Write out, from the entries below, exactly the lines that run between the lines holding "Refresh the glucose" and "Open the Timesheet menu item", inclusive, and stop there.

• [Materials provided]
════════════════

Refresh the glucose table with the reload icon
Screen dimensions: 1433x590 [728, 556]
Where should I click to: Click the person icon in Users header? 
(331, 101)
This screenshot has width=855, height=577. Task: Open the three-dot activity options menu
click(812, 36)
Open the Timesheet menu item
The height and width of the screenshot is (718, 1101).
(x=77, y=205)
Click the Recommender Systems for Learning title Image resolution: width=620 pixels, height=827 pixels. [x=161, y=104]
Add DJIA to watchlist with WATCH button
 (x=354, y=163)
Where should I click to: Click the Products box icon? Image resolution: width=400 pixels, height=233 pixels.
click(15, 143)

════════════════

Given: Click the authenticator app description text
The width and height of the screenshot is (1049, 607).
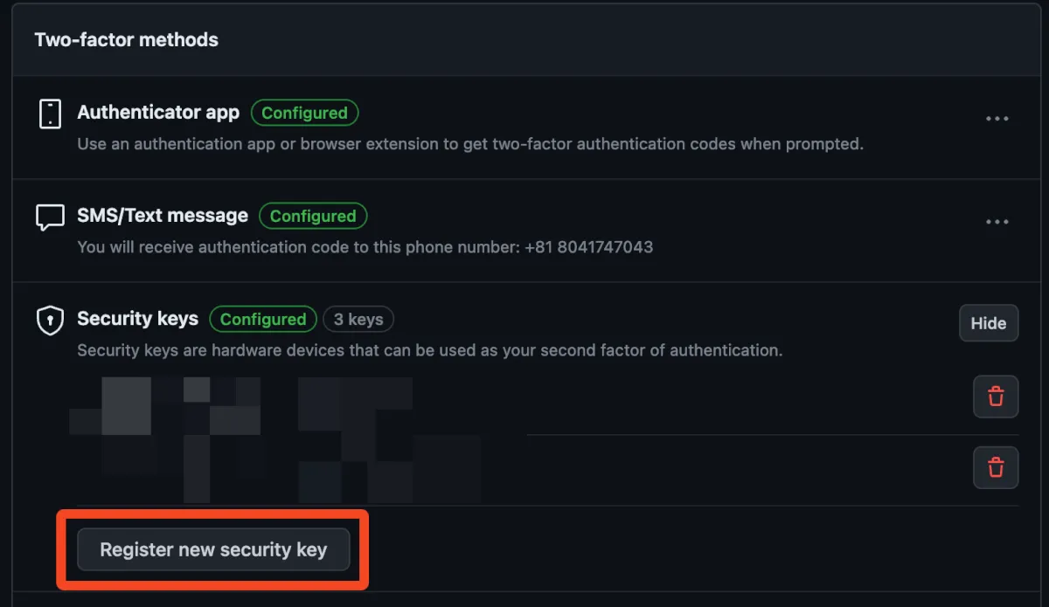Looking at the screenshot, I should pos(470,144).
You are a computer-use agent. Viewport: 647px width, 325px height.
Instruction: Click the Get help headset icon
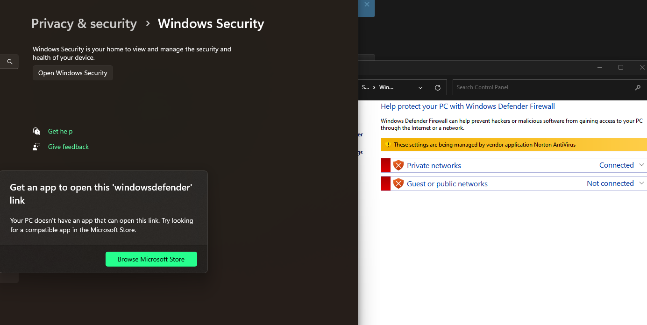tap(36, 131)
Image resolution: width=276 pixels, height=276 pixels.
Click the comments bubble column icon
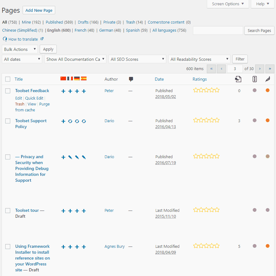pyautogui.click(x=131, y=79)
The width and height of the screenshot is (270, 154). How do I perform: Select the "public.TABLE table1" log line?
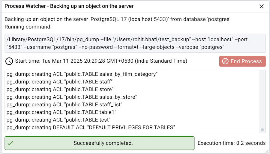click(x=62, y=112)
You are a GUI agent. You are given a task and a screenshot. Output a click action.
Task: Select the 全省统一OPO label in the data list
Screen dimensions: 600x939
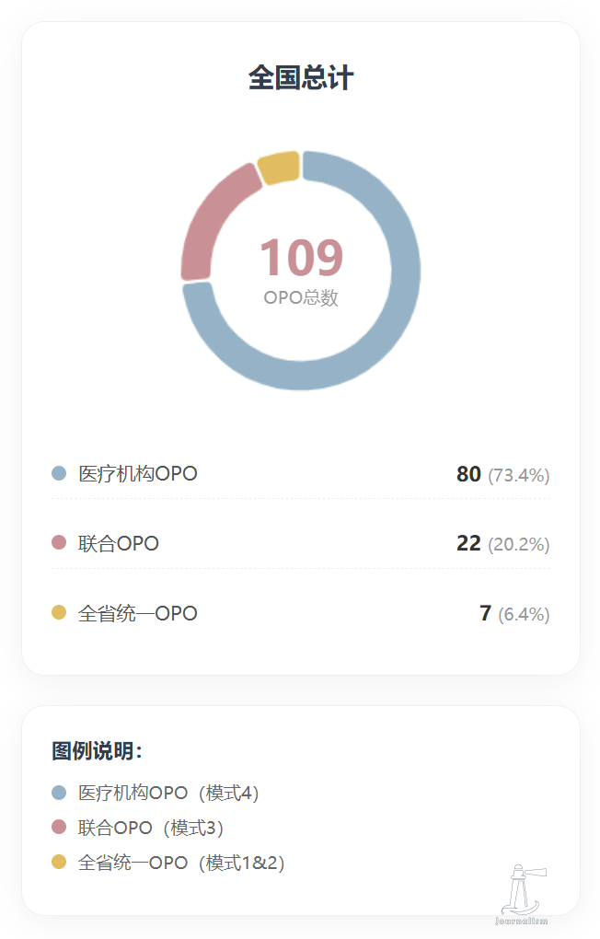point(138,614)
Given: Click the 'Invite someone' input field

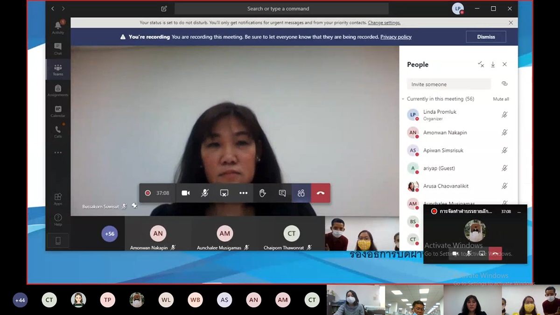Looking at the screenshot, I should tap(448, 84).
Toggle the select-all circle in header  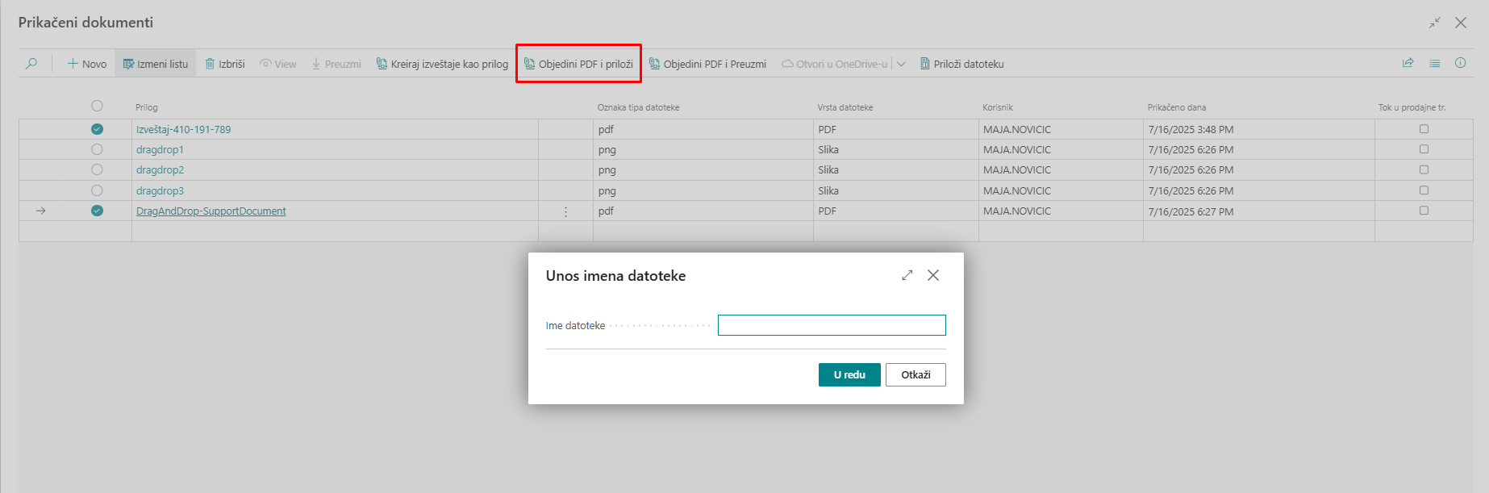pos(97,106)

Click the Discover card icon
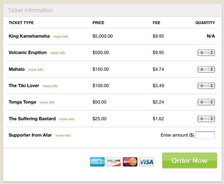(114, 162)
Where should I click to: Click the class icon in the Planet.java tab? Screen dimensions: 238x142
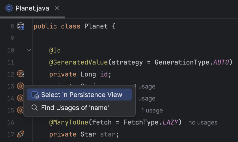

════════════════

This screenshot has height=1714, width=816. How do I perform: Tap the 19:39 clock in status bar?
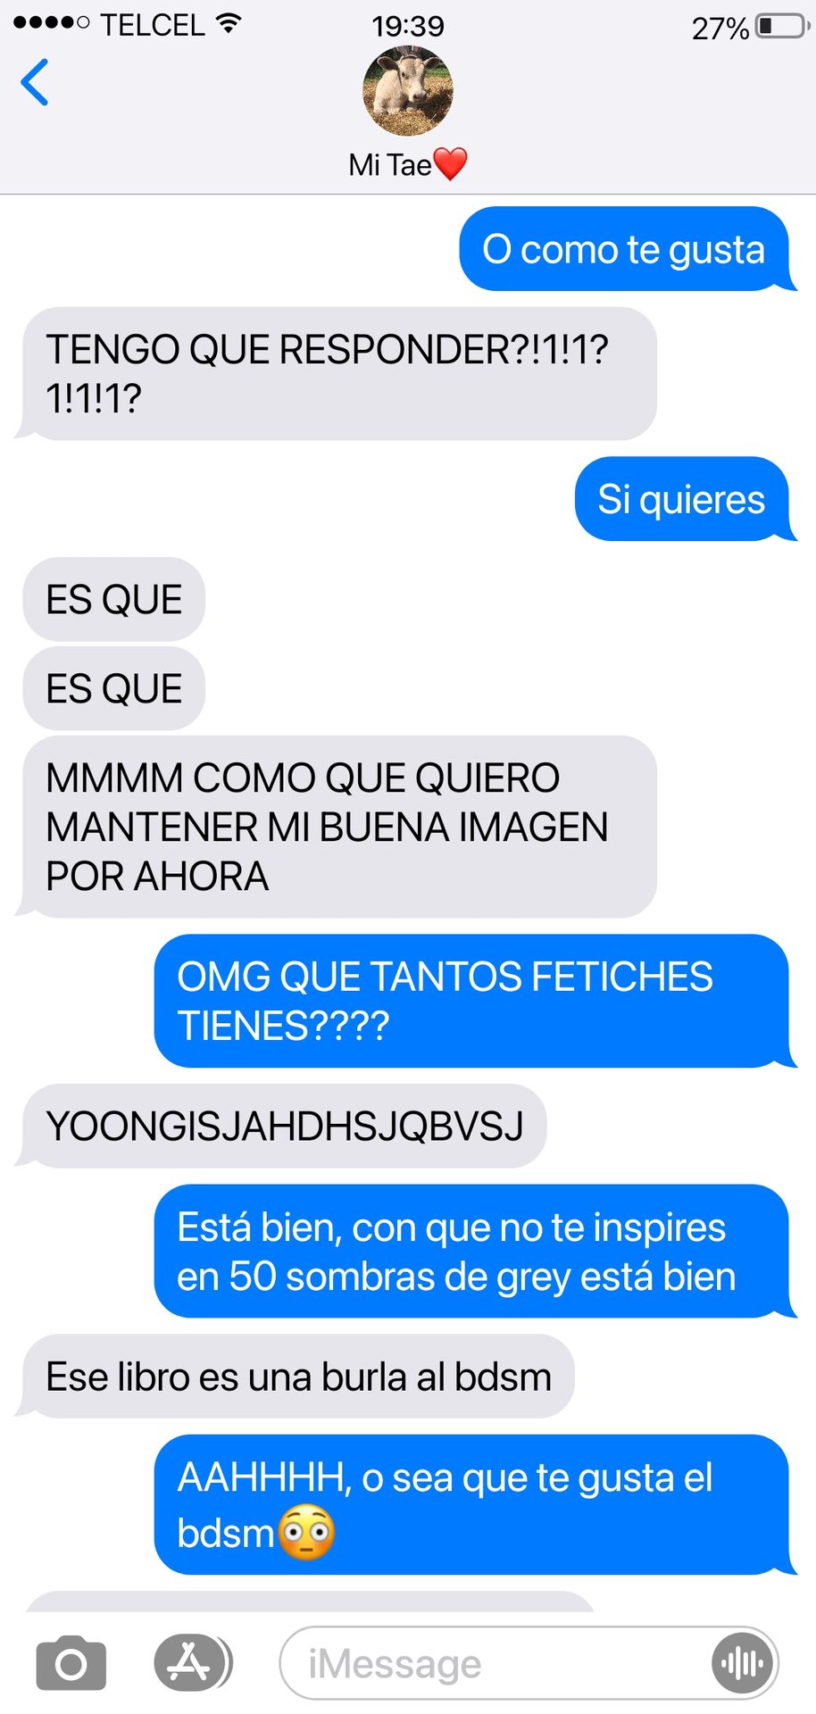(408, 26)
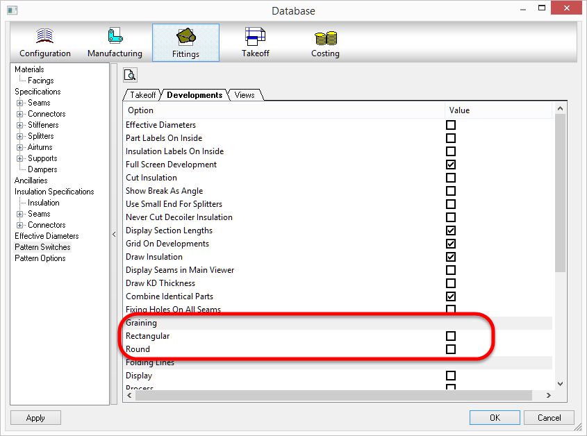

════════════════

• [Answer section]
Refresh the glucose table with the reload icon
Screen dimensions: 1433x590 [728, 556]
Where should I click to: Click the person icon in Users header? 
(331, 101)
This screenshot has width=855, height=577. Task: Open the three-dot activity options menu
click(812, 36)
Open the Timesheet menu item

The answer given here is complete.